# ISO Braising Chicken Breasts? Will It Work?



## Mylegsbig (Apr 30, 2007)

Hey guys, i want to braise some chicken breasts i have in some beer and salsa, but i'm not sure if it will work.

I wanted to do it like i braise pieces of lean beef or pork, just give it a quick sear and then throw some liquid covering half way up it, putting a lid on it, and tossing it a 275 degree oven for a couple of hours.

I want that soft tender texture that you can cut with a fork, if you know what i'm getting at, just super tender chicken.

Will this work on boneless skinless chicken breasts?

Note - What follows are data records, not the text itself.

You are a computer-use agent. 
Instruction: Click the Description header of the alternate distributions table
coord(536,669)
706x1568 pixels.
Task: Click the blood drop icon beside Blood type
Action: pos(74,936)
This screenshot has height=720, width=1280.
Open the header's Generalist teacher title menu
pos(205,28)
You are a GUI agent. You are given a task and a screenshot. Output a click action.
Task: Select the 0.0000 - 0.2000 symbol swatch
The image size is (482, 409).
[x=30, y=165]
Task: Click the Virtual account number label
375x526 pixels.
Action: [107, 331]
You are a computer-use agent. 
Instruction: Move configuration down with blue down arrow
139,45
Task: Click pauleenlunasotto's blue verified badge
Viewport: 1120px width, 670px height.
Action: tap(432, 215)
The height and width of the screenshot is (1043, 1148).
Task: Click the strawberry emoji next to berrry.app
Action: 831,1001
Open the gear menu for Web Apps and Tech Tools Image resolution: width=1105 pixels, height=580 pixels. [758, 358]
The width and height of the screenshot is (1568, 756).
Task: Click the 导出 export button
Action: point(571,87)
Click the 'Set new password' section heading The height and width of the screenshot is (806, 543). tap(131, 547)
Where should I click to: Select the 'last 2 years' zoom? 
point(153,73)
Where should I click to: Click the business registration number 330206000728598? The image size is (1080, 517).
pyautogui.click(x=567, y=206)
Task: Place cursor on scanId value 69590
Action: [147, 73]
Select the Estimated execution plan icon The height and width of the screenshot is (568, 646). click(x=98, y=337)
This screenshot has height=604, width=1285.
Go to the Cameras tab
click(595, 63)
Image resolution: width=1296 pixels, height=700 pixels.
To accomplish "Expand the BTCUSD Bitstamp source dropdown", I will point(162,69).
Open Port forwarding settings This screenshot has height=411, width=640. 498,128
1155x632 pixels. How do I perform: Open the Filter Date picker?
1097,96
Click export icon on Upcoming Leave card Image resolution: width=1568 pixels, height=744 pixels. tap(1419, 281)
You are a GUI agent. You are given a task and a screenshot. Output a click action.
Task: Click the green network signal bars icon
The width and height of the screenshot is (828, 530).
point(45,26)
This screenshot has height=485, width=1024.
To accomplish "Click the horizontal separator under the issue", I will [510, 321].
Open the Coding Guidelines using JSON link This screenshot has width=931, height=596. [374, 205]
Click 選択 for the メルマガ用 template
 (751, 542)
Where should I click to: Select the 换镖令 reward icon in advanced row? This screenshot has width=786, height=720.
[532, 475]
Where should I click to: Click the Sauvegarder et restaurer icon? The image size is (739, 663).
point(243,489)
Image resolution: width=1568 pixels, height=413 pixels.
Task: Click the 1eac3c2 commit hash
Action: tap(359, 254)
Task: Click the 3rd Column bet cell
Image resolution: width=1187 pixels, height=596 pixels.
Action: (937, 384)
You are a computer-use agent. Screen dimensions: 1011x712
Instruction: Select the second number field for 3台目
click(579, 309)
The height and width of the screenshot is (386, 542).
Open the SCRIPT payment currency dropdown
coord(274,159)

Cheers, and thanks in advance

How long would you reccomend cooking them for @ 275 degrees?


----------



## Mylegsbig (Apr 30, 2007)

to the top...


----------



## college_cook (Apr 30, 2007)

Chicken breasts won't take too long at 275.  For tender meat I think the rule is always low and slow.  I might pop them in the oven at about 200 degrees until the internal temp. reached 165-170.


----------



## Mylegsbig (Apr 30, 2007)

You think the texture will hold up mate?

In a braise the liquid has to at least be simmering i believe, so it would have to be over like 212 farenheit?


----------



## college_cook (Apr 30, 2007)

I know you suggested a braise, but I think that chicken cooked for a long time at a temp. as high as 275 might result in some really tough and dry meat.  I don't really know for sure, but it's always worth doing if you can learn from it.


----------



## Andy M. (May 1, 2007)

MLB:

The breasts are very lean so could be dry.  You'd be better off with thighs.  

However, what have you got to lose.  Give it a try.  With a braise, you want the internal temperature of the meat to reach well beyond the safe and cooked stage of 165 F.  As you know, you have to get up over 200F to break down the connective tissue internal to the breast so it will be fall apart tender like a pot roast.


----------



## Mylegsbig (May 1, 2007)

Chicken already got cooked but i will give it a go next time.


----------



## ChefJune (May 1, 2007)

You don't braise _lean_ cuts of meat.  Those are for roasting, sauteeing, grilling...  Braising is for tougher, fattier cuts of meat.  The technique will not make a lean cut of meat tender. In fact, long slow cooking will render it stringy and dry.


----------



## Mylegsbig (May 1, 2007)

well it is certainly possible, i am basing this off of a dish i had a friends years ago, the most tender chicken you can imagine, fork tender, and he said he cooked it @ 250 for a few hours...with white wine.

I can only assume he was braising it.


----------



## jennyema (May 1, 2007)

Big,

June is 100% right. Braising is a technique specifically for tough, sinewy, fatty cuts of meat. Like brisket, pot roast, pork shoulder, etc.

If you cook any meat too long, even in liquid, it will dry out. Just think about how chicken broth is made -- the juice in the chicken makes it way out and into the water.

Boneless skinless chicken breasts are the leanest driest cut of chicken. They cook very quickly. Every minute you cook it past done will help to dry it out.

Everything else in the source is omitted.